Se permitía e incluso se fomentaba la copia, siempre que las dimensiones fueran diferentes de las de la obra maestra de Leonardo. El profesor de arte, con el rostro oscurecido casi por completo por una barba espesa, entrecana, manchada de tabaco, flotaba detrás de sus estudiantes dentro de su hinchado blusón, lanzando diversas miradas de aprobación o emitiendo gruñidos de disgusto.
Detrás de los aficionados estaba un concurrido grupo de patronos del museo atentamente centrados en la mujer de la pintura, mientras sus comentarios susurrados revelaban un sobrecogimiento casi religioso. Émile y Julia se deslizaron tras la multitud; ella alargaba el cuello sobre las cabezas de la gente para ver mejor.
—¿Qué están mirando? —preguntó Julia.
Algunos de los patronos volvieron la mirada hacia ella, con caras de desaprobación.
—
La Joconde
, naturalmente —replicó Émile—. ¿Qué otra cosa podía ser?
—¿Y cómo lo sabes? —le preguntó Julia.
—El marqués me traía aquí de niño —replicó él— y yo prestaba atención.
—¿Y qué tiene de especial? —preguntó ella.
Émile le dirigió una mirada a medio camino entre la lástima y el disgusto.
—Solo es una de las pinturas más grandiosas de la historia —dijo.
—¿Hay algo en este museo que no sea grande? —preguntó ella con sarcasmo.

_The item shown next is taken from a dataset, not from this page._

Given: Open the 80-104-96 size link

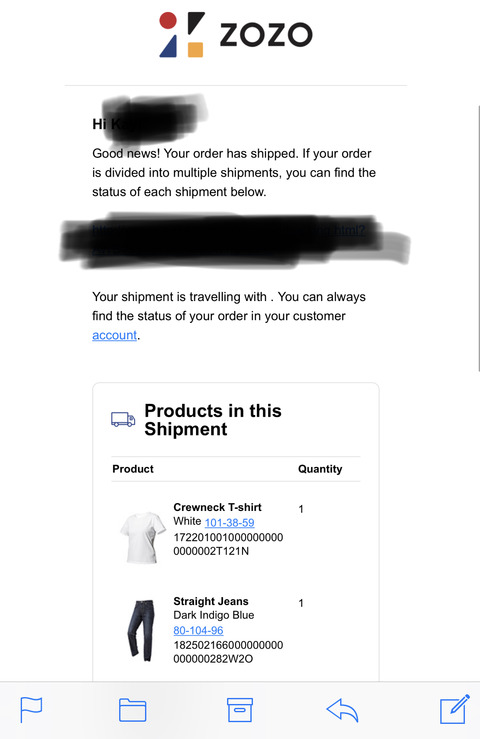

Émile le chistó para que callase.
—Y, si es tan popular —continuó Julia, bajando la voz hasta quedarse en un susurro—, ¿por qué no la copia el marqués y se la vende a alguien?
Émile la agarró con fuerza por el brazo y la sacó de entre la multitud.
—¡Baja la voz! —dijo severamente.
—Bueno, ¿por qué no lo hace?
—¿Estás loca?
La Joconde
es la pintura más famosa del mundo. Nadie estaría tan loco como para comprarla.